Chamberlain, Florence E.a,b; Dinani, Nailab; Jagjit Singh, Gurmit K.b; Bower, Markb; Nelson, Markb

doi: 10.1097/QAD.0000000000000121

aImperial College London

bHIV/GUM Directorate, Chelsea and Westminster Hospital NHS Foundation Trust, London, UK.

Correspondence to Florence Chamberlain, HIV/GUM Directorate, Chelsea and Westminster Hospital NHS Foundation Trust, London SW10 9NH, UK. Tel: +44 (020) 33153570; fax: +44 (020) 33155628; e-mail:

Received 16 September, 2013

Revised 18 October, 2013

Accepted 18 October, 2013

Azathioprine is an immunosuppressive agent used following solid organ transplant and in the treatment of autoimmune diseases [1]; however, adverse events may be severe and, although often nonspecific, may include life-threatening myelosuppression [2–4]. As HIV infection is associated with a decline in CD4+ lymphocyte subset count, the benefits of administration of immunosuppressive agents in HIV-infected individuals need to be assessed carefully [5]. The efficacy and associated toxicity of azathioprine in HIV-infected individuals has not been well described with a single case report of an HIV-infected patient on highly active antiretroviral therapy (HAART) safely administered azathioprine for the treatment of myasthenia gravis [6].

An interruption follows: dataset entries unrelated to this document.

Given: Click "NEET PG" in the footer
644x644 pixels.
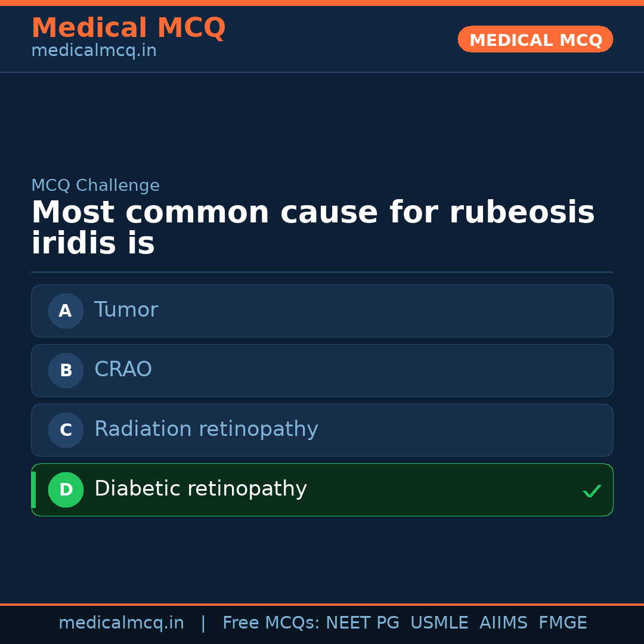Looking at the screenshot, I should tap(363, 623).
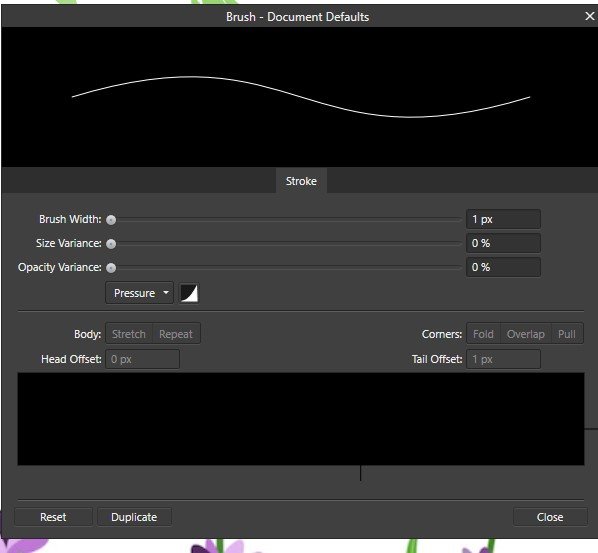Click the Reset button
Image resolution: width=598 pixels, height=553 pixels.
[53, 517]
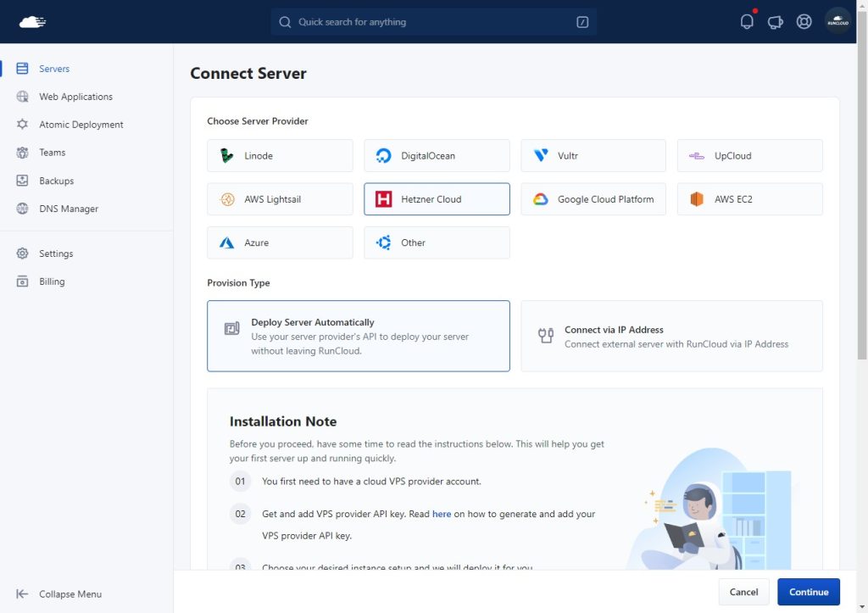
Task: Go to the Billing menu item
Action: pos(52,281)
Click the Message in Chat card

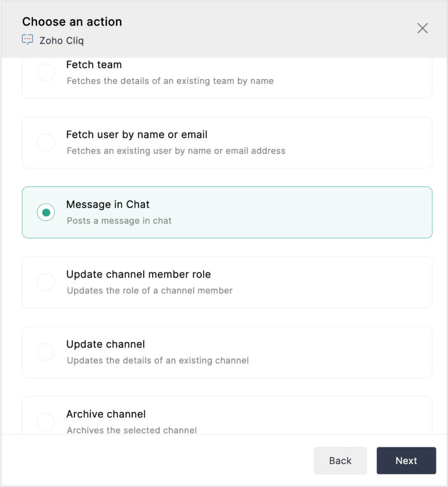pyautogui.click(x=227, y=212)
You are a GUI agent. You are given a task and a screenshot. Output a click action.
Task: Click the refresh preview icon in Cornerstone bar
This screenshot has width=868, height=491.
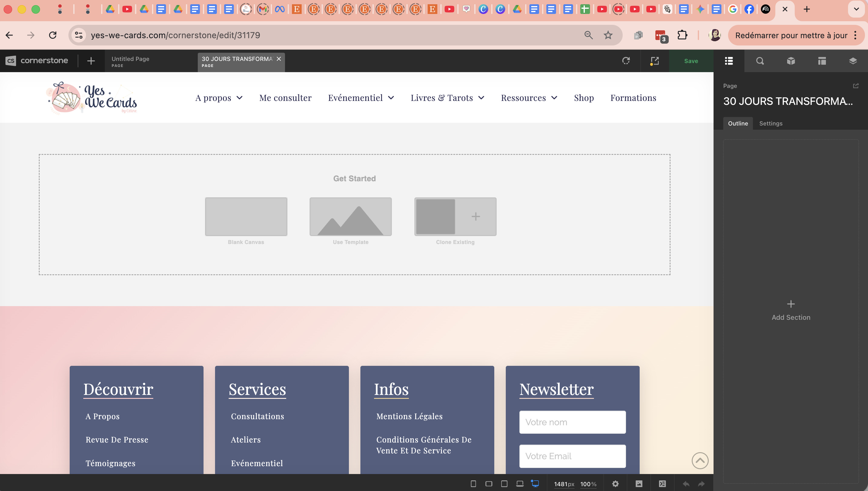tap(626, 61)
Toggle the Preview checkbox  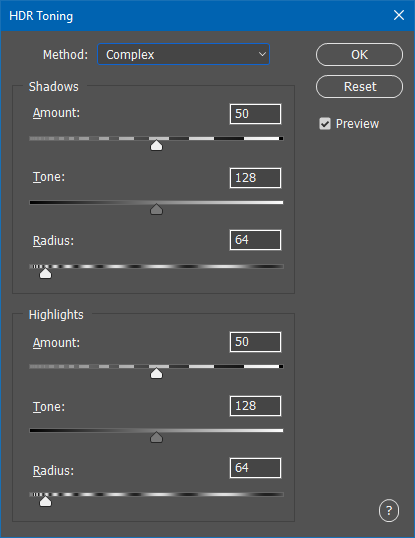click(x=325, y=124)
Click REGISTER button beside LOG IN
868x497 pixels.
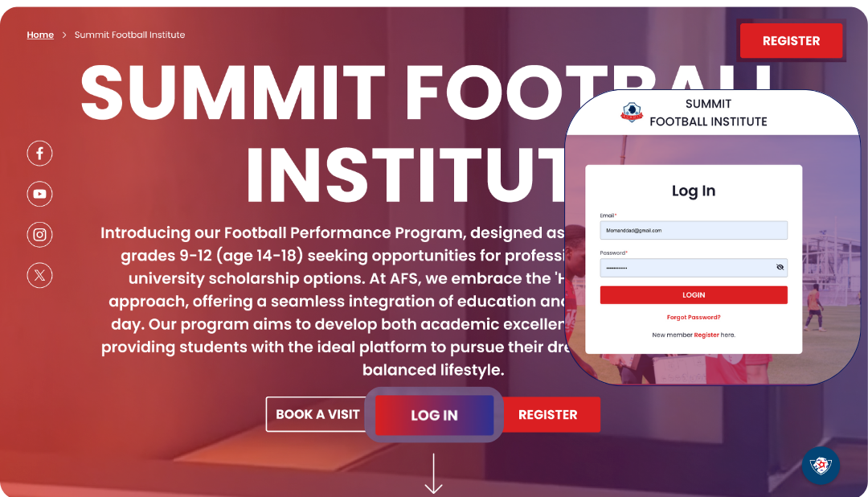pos(547,415)
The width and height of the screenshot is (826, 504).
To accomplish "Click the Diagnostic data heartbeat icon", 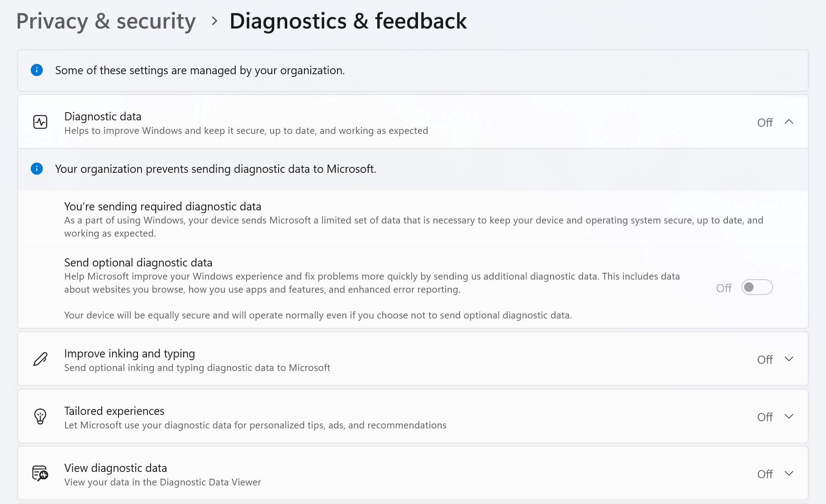I will coord(40,122).
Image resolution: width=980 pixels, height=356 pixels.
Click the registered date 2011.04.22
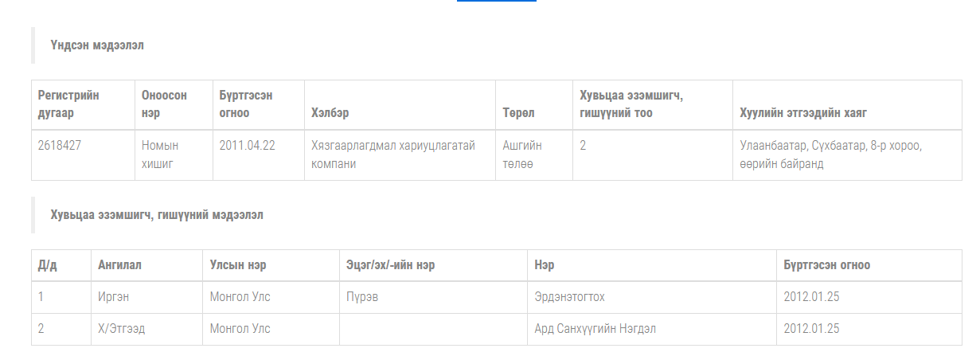pyautogui.click(x=247, y=146)
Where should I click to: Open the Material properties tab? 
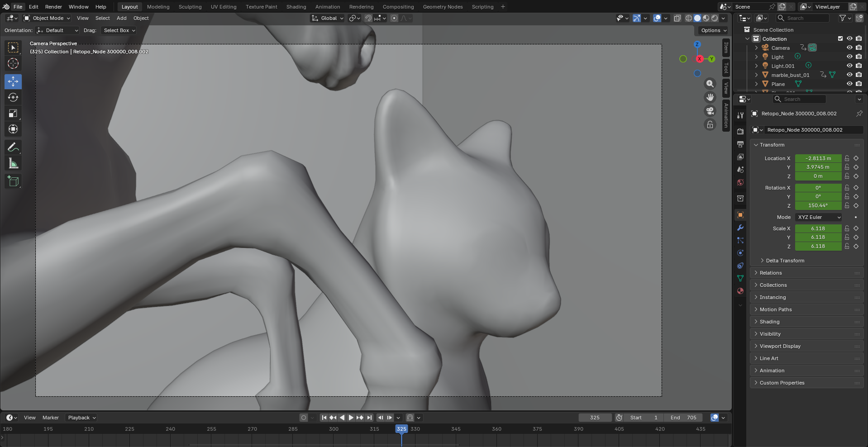pos(740,291)
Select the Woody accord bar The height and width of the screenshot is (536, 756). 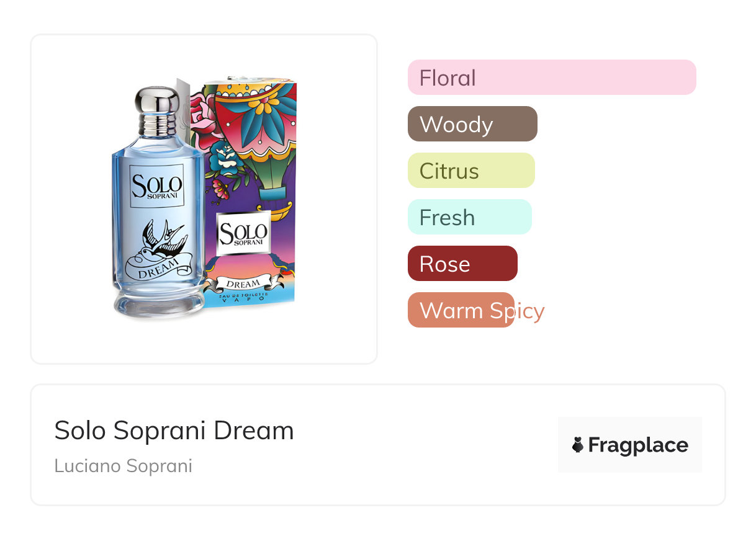point(472,124)
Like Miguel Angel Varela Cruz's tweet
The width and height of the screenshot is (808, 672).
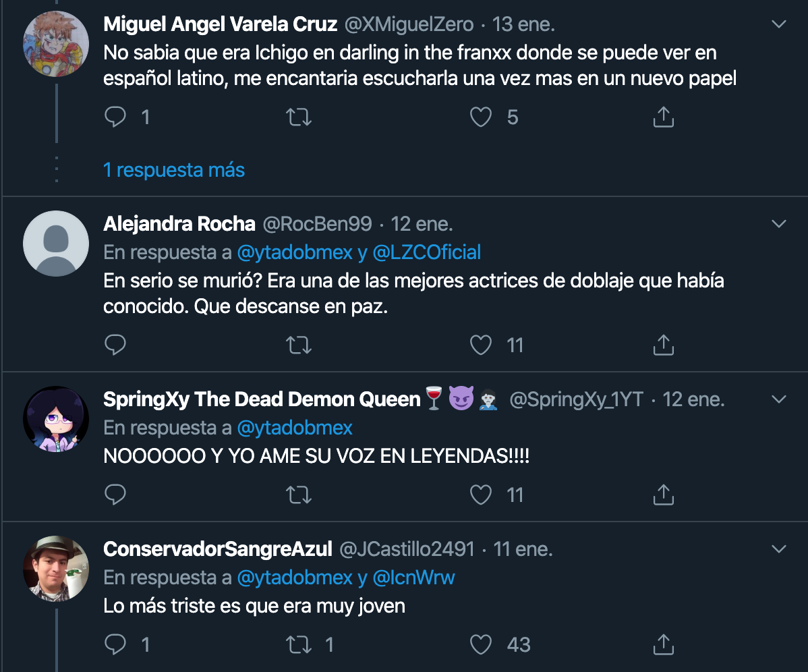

A database of all HIV-infected patients is held within the department and this was cross-referenced with a separate record held by the departmental pharmacy to ensure full case ascertainment of HIV-infected individuals prescribed azathioprine between January 2008 and August 2012. Seven individuals received azathioprine during this period and mean age was 38 years (range 27–53 years). There were four female and three male individuals. Indications for azathioprine treatment included myositis; herpes simplex virus related immune reconstitution inflammatory syndrome (IRIS); myasthenia gravis; ulcerative colitis; cryptococcal meningitis related IRIS; tuberculosis-related IRIS and Mycobacterium avium complex related IRIS. All patients were receiving HAART. The medical notes were reviewed and immune parameters and haemoglobin levels recorded, as well as adverse outcomes including malignancy, infection and severe anaemia requiring blood transfusion. All individuals were tested for thiopurine methyltransferase activity prior to commencing treatment with azathioprine and were assessed as tolerant.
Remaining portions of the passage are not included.